* **PROBLEM TO SOLVE**: Reproduce the stretch from "For anything UML-related, Enterprise" through "limited free versions." from the comments on diagramming tools.

* **SELECTED EXTRACT**:

::::::::

UML component, deployment, state chart, class, use case and activity diagrams. I mostly use PlantUML, which is, due to its textual source notation, embeddable into Markdown or AsciiDoc files and are therefore comparably easy to version.

PlantUML works best with sequence diagrams because automatic layout is much easier ("sequential") for them.


I mainly use diagrams in documentation and not in specification or development (although tools I am learning to use, such as Alloy [0], for specifications do generate diagrams of the state).

In documentation I typically use a mix of ditaa[1], mermaid[2], and graphviz[3]. I used ditaa for architecture diagrams, a mix of sequence, flow chart, and ER diagrams in mermaid to explain protocols or interactions; and I use graphviz usually for datastructures or dependencies, etc.

[0] https://alloytools.org

[1] https://ditaa.sourceforge.net

[2] https://mermaid-js.github.io/mermaid/#/

[3] https://graphviz.org/


I use ER diagrams to model data structures, even if they are not stored in a database. I find them to be much clearer than class diagrams for example, and they help to keep an overview of everything. Otherwise, I sometimes use activity diagrams to model some complicated logic but don't use anything else of UML.


If we talk about professional use, then Powerpoint (many years ago), then Visio (also many years ago), then yEd (by yWorks, https://www.yworks.com/products/yed). Then there are a ton of specialized open-source tools, with varying quality. Mermaid improved a lot. PlantUML has a lot of options, but I would not use it professionally. draw.io has also plenty of options, but has some usability issues in the frame of a frequent, professional use.

For anything UML-related, Enterprise Architect is quite good, but boy you better know UML. That ain't user-friendly in the least. But super powerful and there are a few more like that out there with somewhat limited free versions.

Long story short, my best choice is yEd. And I still reach out to Powerpoint every now and then.


Semi smart-ass answer: Whatever is the simplest one to communicate what I'm trying to say.

I don't strive to be 100% compliant with a given methodology, I see those as diminishing returns. Class, sequence, architecture, a bunch of lines and boxes, whatever does the job.

It depends on your audience & message!



Years ago we found it useful to generate a database diagram. Each table had its own box with the columns in the table, their data types, default values, etc. Lines would connect the boxes indicating foreign key relationships. Back then we were using oracle. The program would connect to the database and run DDL queries to build the boxes and lines. Then we could group the boxes (all the user tables over here and colored blue) manually. Periodically we’d generate a large pdf and send it to the print shop to be printed and hang it up in our work area.

::::::::

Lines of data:

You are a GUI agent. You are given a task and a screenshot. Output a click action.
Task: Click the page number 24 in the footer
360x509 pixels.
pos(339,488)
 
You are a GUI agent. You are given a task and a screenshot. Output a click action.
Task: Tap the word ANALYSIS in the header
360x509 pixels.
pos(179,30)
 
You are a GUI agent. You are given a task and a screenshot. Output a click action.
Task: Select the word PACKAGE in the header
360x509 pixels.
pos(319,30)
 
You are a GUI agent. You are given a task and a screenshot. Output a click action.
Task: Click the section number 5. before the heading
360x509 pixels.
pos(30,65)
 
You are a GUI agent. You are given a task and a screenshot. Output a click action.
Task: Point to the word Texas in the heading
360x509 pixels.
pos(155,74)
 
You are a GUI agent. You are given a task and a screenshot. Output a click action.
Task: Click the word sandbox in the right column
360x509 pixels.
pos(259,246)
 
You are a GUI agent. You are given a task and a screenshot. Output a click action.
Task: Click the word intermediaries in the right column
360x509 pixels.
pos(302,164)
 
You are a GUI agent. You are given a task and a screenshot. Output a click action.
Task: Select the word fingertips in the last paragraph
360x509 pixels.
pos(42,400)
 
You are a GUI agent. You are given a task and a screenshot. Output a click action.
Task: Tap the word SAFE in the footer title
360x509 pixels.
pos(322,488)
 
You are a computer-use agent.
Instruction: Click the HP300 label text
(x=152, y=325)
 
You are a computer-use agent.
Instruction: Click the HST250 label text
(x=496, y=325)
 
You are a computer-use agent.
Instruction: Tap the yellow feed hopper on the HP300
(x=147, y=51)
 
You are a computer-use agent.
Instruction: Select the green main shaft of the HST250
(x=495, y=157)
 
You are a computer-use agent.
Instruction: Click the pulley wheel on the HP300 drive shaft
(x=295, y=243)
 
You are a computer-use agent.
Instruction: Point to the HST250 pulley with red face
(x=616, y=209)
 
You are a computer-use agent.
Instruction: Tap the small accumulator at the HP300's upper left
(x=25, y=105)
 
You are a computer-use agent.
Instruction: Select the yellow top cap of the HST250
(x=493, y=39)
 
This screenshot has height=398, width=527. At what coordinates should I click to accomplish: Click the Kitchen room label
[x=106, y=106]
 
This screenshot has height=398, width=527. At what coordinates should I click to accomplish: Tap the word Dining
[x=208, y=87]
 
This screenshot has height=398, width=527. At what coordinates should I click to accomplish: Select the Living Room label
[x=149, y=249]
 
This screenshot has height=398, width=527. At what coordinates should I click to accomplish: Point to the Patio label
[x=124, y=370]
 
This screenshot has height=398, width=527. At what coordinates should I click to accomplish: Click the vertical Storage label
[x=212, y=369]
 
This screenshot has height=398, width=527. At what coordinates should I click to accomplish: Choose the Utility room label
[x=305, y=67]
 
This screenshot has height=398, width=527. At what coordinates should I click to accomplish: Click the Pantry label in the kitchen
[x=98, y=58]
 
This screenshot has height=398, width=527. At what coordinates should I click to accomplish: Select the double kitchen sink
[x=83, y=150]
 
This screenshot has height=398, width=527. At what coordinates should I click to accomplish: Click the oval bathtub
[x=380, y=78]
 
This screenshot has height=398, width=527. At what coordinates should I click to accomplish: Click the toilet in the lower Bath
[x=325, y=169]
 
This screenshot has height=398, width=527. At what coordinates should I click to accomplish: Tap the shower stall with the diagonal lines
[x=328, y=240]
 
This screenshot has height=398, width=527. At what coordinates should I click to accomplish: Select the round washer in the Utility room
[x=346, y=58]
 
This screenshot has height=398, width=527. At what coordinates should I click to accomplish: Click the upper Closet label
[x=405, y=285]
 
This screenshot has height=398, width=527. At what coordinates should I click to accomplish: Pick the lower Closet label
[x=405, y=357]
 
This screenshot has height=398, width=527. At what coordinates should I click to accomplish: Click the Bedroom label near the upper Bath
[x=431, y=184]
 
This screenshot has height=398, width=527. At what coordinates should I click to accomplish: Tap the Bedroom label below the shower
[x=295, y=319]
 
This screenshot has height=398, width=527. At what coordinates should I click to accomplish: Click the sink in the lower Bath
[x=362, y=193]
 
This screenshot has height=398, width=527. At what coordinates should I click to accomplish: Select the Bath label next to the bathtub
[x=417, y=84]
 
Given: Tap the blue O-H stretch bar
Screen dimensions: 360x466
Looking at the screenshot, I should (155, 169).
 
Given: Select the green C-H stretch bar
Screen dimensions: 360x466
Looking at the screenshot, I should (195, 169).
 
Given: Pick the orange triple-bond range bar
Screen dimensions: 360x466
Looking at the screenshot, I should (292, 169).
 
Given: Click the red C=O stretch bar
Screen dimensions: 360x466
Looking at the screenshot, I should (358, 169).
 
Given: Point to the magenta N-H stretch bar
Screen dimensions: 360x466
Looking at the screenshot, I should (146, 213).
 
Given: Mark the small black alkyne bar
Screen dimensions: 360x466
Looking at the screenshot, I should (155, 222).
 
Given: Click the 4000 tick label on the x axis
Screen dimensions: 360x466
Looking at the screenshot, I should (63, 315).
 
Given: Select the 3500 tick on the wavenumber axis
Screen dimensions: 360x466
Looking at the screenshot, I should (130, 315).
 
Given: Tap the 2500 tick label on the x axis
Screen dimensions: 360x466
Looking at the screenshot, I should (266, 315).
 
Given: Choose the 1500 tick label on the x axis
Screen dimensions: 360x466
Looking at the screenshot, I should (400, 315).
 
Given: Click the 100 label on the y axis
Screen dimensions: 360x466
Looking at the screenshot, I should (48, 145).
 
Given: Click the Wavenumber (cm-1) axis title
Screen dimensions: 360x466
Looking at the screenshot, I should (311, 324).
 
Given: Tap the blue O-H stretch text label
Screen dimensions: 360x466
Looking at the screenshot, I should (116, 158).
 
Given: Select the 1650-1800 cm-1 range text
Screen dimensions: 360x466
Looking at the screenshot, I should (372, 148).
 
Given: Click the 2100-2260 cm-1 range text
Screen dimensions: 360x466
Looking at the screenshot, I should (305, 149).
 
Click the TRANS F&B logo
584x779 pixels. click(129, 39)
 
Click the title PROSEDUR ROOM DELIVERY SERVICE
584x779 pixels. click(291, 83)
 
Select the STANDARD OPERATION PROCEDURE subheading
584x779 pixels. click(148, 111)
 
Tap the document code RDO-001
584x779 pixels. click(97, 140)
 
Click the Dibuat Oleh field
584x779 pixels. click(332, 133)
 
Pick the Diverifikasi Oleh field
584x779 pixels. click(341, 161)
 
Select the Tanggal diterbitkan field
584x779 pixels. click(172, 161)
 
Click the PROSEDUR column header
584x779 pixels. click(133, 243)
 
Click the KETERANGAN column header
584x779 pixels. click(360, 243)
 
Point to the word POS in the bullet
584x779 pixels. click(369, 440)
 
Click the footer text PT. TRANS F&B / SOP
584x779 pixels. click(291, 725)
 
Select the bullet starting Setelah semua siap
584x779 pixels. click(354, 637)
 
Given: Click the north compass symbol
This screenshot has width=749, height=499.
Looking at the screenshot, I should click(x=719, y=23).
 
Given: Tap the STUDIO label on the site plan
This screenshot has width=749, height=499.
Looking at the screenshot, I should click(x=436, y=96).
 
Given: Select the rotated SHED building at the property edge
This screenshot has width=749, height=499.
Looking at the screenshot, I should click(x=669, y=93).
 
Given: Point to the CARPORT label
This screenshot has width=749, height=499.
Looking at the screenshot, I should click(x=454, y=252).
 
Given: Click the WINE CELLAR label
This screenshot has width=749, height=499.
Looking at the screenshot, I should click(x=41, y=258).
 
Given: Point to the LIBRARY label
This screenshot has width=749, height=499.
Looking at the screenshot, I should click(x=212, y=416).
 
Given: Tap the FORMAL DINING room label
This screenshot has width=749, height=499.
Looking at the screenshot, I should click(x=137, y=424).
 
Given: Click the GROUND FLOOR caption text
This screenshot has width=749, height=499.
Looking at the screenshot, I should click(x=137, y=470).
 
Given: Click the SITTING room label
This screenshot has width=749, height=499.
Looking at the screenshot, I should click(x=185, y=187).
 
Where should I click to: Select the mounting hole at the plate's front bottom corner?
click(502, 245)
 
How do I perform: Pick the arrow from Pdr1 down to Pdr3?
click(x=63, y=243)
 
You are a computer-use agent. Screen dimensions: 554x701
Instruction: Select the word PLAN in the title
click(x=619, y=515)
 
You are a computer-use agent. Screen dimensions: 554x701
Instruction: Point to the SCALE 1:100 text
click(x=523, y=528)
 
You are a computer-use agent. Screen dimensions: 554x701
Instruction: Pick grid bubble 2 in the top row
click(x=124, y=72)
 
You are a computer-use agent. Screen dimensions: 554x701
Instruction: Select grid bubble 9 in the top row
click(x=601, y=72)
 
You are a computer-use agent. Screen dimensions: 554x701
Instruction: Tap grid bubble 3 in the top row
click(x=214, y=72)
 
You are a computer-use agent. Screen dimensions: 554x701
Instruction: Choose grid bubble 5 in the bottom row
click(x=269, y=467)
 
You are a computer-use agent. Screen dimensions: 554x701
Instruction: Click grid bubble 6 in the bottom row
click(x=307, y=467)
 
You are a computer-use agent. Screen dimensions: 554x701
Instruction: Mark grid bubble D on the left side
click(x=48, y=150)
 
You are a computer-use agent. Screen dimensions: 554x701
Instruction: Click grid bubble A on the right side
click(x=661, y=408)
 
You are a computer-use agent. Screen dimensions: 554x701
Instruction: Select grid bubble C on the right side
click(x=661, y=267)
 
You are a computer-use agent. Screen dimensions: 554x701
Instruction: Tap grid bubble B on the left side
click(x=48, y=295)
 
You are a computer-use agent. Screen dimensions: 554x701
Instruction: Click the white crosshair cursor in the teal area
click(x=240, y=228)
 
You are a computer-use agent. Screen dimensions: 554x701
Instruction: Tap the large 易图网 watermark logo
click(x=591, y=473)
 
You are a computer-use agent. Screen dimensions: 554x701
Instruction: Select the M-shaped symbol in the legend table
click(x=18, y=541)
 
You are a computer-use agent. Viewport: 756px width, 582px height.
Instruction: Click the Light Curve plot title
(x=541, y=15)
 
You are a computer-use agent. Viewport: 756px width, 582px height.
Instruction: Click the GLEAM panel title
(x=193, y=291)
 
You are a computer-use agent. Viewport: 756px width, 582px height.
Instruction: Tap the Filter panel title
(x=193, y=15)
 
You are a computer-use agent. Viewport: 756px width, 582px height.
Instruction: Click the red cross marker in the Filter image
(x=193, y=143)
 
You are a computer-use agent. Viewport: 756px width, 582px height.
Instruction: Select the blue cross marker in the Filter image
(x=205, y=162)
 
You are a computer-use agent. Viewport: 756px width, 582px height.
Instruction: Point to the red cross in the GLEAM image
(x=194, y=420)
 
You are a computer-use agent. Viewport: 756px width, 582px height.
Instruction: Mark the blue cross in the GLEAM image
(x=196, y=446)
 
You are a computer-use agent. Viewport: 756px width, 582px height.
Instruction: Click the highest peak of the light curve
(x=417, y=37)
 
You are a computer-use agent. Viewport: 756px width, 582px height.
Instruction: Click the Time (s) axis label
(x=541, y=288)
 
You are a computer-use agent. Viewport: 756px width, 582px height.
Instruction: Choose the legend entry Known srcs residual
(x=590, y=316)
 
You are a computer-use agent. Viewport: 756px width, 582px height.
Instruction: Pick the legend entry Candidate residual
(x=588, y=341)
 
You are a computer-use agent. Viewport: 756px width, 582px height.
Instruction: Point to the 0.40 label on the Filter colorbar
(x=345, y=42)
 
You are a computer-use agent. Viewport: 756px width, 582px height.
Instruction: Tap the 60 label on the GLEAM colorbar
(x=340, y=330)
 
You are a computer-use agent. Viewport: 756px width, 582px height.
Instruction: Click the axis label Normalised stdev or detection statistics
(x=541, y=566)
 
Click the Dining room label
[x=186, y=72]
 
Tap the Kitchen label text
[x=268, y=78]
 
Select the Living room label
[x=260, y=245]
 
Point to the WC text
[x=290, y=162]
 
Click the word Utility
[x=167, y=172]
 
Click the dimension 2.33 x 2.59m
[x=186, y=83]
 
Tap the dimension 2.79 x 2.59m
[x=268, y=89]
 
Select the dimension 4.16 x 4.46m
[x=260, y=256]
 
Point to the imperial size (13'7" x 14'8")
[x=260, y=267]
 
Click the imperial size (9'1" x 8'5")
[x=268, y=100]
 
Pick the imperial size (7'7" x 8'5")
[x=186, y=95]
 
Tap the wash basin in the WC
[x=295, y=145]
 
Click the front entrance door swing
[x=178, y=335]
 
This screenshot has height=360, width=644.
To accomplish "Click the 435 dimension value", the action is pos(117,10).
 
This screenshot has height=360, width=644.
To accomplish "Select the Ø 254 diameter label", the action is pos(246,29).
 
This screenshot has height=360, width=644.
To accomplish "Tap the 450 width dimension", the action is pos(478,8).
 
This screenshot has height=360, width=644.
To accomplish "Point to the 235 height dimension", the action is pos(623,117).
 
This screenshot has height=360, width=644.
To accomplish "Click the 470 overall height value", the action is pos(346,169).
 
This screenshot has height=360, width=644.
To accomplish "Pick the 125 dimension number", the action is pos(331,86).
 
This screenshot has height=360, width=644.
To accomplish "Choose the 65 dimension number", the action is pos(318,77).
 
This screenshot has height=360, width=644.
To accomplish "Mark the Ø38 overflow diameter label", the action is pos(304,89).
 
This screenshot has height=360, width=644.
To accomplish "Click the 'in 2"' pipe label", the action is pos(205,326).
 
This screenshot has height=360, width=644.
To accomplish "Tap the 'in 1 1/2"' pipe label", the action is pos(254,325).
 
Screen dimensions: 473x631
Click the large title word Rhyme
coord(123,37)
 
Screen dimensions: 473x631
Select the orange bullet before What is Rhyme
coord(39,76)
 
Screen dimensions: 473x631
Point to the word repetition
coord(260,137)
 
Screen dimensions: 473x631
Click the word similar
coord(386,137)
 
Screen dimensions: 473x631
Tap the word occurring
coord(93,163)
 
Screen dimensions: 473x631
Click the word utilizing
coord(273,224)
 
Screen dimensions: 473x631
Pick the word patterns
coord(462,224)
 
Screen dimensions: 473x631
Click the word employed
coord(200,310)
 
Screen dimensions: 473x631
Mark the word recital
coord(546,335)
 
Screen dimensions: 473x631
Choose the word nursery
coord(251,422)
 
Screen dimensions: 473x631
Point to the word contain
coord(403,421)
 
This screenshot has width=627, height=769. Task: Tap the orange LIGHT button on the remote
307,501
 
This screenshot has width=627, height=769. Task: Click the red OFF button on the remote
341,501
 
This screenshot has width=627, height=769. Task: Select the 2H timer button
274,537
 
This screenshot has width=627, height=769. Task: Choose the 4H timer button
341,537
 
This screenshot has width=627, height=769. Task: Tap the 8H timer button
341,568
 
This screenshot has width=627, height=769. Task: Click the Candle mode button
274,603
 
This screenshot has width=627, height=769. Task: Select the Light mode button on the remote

::::::::

* **EXERCISE RESULT**:
For anything UML-related, Enterprise Architect is quite good, but boy you better know UML. That ain't user-friendly in the least. But super powerful and there are a few more like that out there with somewhat limited free versions.